Saved entries:
[Start of section]
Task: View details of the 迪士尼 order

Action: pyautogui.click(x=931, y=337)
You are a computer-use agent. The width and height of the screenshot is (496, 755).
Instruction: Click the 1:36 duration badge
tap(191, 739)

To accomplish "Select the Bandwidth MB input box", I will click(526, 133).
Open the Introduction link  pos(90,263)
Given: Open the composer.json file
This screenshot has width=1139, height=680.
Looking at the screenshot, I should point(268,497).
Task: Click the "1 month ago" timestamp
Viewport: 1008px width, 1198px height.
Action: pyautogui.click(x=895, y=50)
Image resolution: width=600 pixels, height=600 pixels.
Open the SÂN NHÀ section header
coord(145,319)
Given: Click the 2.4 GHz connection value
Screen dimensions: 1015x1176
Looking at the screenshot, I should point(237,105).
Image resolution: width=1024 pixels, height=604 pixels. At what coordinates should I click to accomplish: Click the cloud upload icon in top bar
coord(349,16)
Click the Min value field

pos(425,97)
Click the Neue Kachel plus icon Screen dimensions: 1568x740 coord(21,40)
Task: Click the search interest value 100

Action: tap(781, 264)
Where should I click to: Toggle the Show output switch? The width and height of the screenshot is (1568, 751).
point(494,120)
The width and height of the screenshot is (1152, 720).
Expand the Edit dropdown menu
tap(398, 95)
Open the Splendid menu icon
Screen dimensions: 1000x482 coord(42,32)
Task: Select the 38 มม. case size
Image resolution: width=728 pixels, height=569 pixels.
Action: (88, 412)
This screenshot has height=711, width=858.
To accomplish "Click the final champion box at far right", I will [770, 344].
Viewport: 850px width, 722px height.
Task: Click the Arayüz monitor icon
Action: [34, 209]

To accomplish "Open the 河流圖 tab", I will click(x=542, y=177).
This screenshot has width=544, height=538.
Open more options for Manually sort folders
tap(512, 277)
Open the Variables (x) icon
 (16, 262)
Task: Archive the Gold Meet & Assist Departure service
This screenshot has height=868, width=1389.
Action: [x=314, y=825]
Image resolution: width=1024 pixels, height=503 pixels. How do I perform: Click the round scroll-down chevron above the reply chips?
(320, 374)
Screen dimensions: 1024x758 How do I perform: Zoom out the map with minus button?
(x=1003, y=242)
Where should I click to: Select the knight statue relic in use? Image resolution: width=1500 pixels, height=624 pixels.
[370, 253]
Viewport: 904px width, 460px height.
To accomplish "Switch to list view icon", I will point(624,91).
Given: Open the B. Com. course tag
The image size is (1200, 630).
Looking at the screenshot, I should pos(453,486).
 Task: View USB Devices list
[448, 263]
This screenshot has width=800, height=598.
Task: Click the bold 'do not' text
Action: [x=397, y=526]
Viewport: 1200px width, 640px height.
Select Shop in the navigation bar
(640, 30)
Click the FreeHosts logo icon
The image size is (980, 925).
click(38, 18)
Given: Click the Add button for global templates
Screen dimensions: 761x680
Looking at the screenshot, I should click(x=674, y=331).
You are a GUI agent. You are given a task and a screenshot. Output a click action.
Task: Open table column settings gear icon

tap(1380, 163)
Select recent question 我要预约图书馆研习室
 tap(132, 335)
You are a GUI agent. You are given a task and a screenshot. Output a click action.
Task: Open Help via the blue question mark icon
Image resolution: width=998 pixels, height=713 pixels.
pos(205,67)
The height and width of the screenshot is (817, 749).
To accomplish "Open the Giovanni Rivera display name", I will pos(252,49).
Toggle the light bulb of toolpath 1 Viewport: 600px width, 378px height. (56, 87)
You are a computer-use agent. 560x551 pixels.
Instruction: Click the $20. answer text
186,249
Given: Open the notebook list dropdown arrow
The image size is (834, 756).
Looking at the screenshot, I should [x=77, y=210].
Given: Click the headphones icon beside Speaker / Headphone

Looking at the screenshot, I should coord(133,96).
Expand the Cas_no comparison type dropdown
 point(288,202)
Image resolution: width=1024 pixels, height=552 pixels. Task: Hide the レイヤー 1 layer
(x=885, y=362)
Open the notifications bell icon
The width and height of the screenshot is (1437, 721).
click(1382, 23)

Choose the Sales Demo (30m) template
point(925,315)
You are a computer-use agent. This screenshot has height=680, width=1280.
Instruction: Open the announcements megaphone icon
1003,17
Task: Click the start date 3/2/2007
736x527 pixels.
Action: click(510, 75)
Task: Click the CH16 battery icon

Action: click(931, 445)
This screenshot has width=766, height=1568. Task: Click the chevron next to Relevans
[End of section]
Problem to solve | In the records, locate each line holding the string "computer" and copy it.

Answer box |
You are a computer-use agent. The width and height of the screenshot is (496, 755).
You are a computer-use agent. 560x551 pixels.
You are a computer-use agent. This screenshot has height=680, width=1280.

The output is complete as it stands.